*** Exercise inputs ***

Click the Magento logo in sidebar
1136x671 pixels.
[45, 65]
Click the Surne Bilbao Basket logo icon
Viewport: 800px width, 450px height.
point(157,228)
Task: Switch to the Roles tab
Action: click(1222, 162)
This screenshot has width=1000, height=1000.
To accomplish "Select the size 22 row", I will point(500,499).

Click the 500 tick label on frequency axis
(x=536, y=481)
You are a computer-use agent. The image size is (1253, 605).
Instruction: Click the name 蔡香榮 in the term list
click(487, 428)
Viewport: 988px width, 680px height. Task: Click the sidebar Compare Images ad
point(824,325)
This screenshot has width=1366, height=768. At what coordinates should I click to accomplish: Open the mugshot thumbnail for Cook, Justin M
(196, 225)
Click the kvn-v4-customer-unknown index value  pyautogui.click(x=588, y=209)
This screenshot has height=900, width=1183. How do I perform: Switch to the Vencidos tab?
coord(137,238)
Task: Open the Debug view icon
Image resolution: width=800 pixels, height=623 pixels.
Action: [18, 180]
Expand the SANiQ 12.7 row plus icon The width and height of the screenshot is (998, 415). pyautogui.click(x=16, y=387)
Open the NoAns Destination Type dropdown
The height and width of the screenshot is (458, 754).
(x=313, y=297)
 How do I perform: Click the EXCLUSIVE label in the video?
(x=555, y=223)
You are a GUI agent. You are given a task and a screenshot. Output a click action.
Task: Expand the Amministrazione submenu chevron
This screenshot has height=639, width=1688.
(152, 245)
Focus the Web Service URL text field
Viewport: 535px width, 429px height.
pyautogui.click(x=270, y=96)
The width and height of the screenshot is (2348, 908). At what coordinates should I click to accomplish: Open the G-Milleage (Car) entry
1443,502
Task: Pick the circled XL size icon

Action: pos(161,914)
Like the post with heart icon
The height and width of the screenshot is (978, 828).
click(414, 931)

*** End of Exercise inputs ***

## Assignment
Each record above has to be printed again, word for word.

## Exercise solution
Click the Magento logo in sidebar
1136x671 pixels.
[45, 65]
Click the Surne Bilbao Basket logo icon
Viewport: 800px width, 450px height.
point(157,228)
Task: Switch to the Roles tab
Action: click(1222, 162)
This screenshot has width=1000, height=1000.
To accomplish "Select the size 22 row", I will point(500,499).

Click the 500 tick label on frequency axis
(x=536, y=481)
You are a computer-use agent. The image size is (1253, 605).
Instruction: Click the name 蔡香榮 in the term list
click(487, 428)
Viewport: 988px width, 680px height. Task: Click the sidebar Compare Images ad
point(824,325)
This screenshot has width=1366, height=768. At what coordinates should I click to accomplish: Open the mugshot thumbnail for Cook, Justin M
(196, 225)
Click the kvn-v4-customer-unknown index value  pyautogui.click(x=588, y=209)
This screenshot has height=900, width=1183. How do I perform: Switch to the Vencidos tab?
coord(137,238)
Task: Open the Debug view icon
Image resolution: width=800 pixels, height=623 pixels.
Action: [18, 180]
Expand the SANiQ 12.7 row plus icon The width and height of the screenshot is (998, 415). pyautogui.click(x=16, y=387)
Open the NoAns Destination Type dropdown
The height and width of the screenshot is (458, 754).
(x=313, y=297)
 How do I perform: Click the EXCLUSIVE label in the video?
(x=555, y=223)
You are a GUI agent. You are given a task and a screenshot. Output a click action.
Task: Expand the Amministrazione submenu chevron
This screenshot has height=639, width=1688.
(152, 245)
Focus the Web Service URL text field
Viewport: 535px width, 429px height.
pyautogui.click(x=270, y=96)
The width and height of the screenshot is (2348, 908). At what coordinates should I click to accomplish: Open the G-Milleage (Car) entry
1443,502
Task: Pick the circled XL size icon

Action: pos(161,914)
Like the post with heart icon
The height and width of the screenshot is (978, 828).
click(414, 931)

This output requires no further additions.